O degelo progressivo dos pólos pode dar lugar a um desastre sem precedentes que irá gerar um aumento muito maior e mais acelerado do nível das águas. E um tratado “pós-Kyoto”, necessário para evitar a catástrofe, deve demorar a surgir.
Os processos dinâmicos ligados ao degelo – ainda não incluídos nos modelos atuais, mas sugeridos por observações recentes – podem aumentar a vulnerabilidade das calotas ao aquecimento, provocando a elevação do nível dos mares [1].” Essa pequena frase, extraída do quarto relatório do Grupo Intergovernamental de Especialistas sobre a Evolução do Clima (GIEC), de 2 de fevereiro de 2007, não recebeu a atenção que merecia. Apesar de ter mencionado uma possível elevação dos oceanos, que devem crescer de 18 a 59 centímetros até o final do século, a mídia simplesmente não questionou a fundo as razões deste fenômeno. Tampouco o fez a sociedade.
Mas a pior notícia talvez ainda esteja por vir: de acordo com diversos climatologistas, o degelo progressivo pode ceder lugar a um desastre de grandes proporções, gerando um aumento muito maior e mais acelerado do nível das águas. Este cenário inquietante aprofundou o abismo existente entre a necessidade urgente de “salvar” o clima e as negociações em busca de um novo tratado “pós-Kyoto” – que será inicialmente discutido na Conferência das Nações Unidas, em dezembro, e continuará em pauta até o final de 2009, quando ocorre um novo encontro na Dinamarca. A vida de dezenas de milhões de seres humanos está em jogo, principalmente nos países do Sul.

MATERIAL FORNECIDO:
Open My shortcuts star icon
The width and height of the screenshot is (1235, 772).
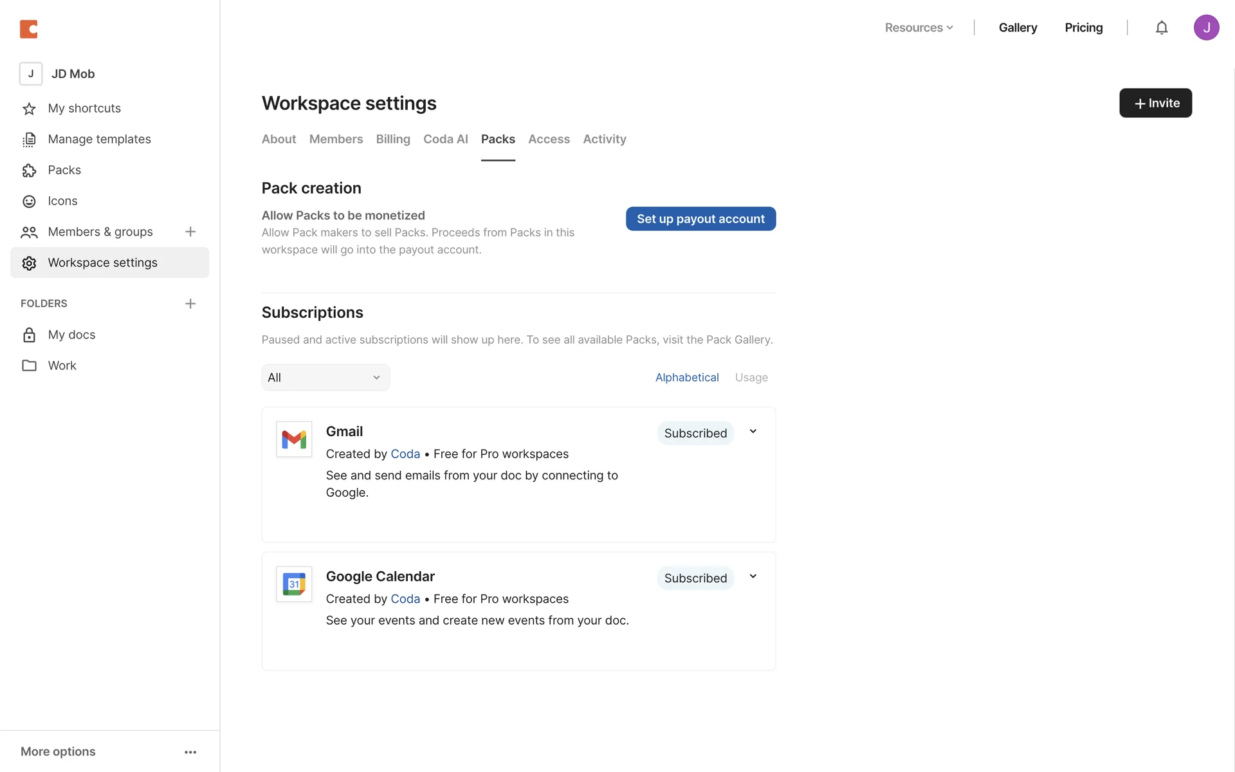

TAREFA ESCRITA A: Resuma em duas frases o trecho sobre o degelo dos polos.
TAREFA ESCRITA B: Escreva a continuação do trecho sobre o degelo dos polos a partir da última frase.

RESPOSTA A: O relatório do GIEC de 2 de fevereiro de 2007 advertiu que processos dinâmicos ligados ao degelo, ainda fora dos modelos atuais, podem deixar as calotas mais vulneráveis ao aquecimento e elevar o nível dos mares, mas nem a mídia nem a sociedade questionaram a fundo as razões dessa elevação, prevista em 18 a 59 centímetros até o final do século. Segundo diversos climatologistas, o degelo pode levar a um desastre com aumento muito maior e mais acelerado do nível das águas, cenário que aprofunda o abismo entre a urgência de salvar o clima e as negociações de um tratado pós-Kyoto, com a vida de dezenas de milhões de pessoas em jogo, principalmente nos países do Sul.

RESPOSTA B:
Durante o verão, é possível observar nas regiões polares a formação de vastos reservatórios de água livre, que cavam “falhas” no gelo da superfície das calotas [2]. Na Groenlândia, um “lago” desse tipo, com cerca de 3 quilômetros de extensão, esvaziou-se em 90 minutos, como se fosse uma pia com o ralo destampado. Penetrando dessa forma até a base rochosa das geleiras, a água pode contribuir para a separação de gigantescas massas de gelo que, deslizando para o mar, provocariam uma elevação brusca das águas. É o pesadelo dos glaciólogos.
A desintegração das calotas não é linear. Além do mais, a escala de tempo muda completamente
Esses “processos dinâmicos” são observados há vários anos nas regiões árticas, onde a calota groenlandesa contém água suficiente para fazer com que os oceanos se elevem em até 6 metros. Mas a Antártida também tornou-se motivo de preocupação. Seu complexo glacial é formado por quatro elementos: a calota oriental, a calota ocidental, as geleiras da península e os planaltos de gelo que flutuam no oceano. Se a calota oriental desaparecesse, o nível dos oceanos seria elevado em 50 metros [3]! Felizmente, por enquanto ela continua estável. Mas, em contrapartida, o degelo é rápido na costa oeste da península, onde a elevação da temperatura não tem equivalente em qualquer outro ponto do planeta: foram 3°C a mais em 50 anos. A Nordeste, onde o termômetro indica 2.2°C em média para o verão, calcula-se que o aquecimento pode chegar a 0.5°C por década daqui para frente. Nessas circunstâncias, o provável derretimento dos gelos da península e da calota ocidental equivaleria, cada qual, a 5 metros de elevação no nível dos mares. Dois aspectos específicos tornam o perigo ainda maior. O primeiro é que os vales montanhosos da península antártica são menos estreitos e sinuosos que os da Groenlândia, de modo que as geleiras poderiam deslizar mais rapidamente em direção ao mar [4] – realmente, a velocidade do degelo triplicou nos últimos anos. O segundo é o fato de o maciço rochoso que sustenta a calota ocidental estar bem abaixo do nível do mar e, em muitos lugares, descer inclinado em direção à água [5]. Nesse caso, os especialistas estão preocupados com a circulação oceânica circumpolar, cada vez mais quente, que tende a se aproximar das costas e deve provocar o descongelamento da base submarina da calota.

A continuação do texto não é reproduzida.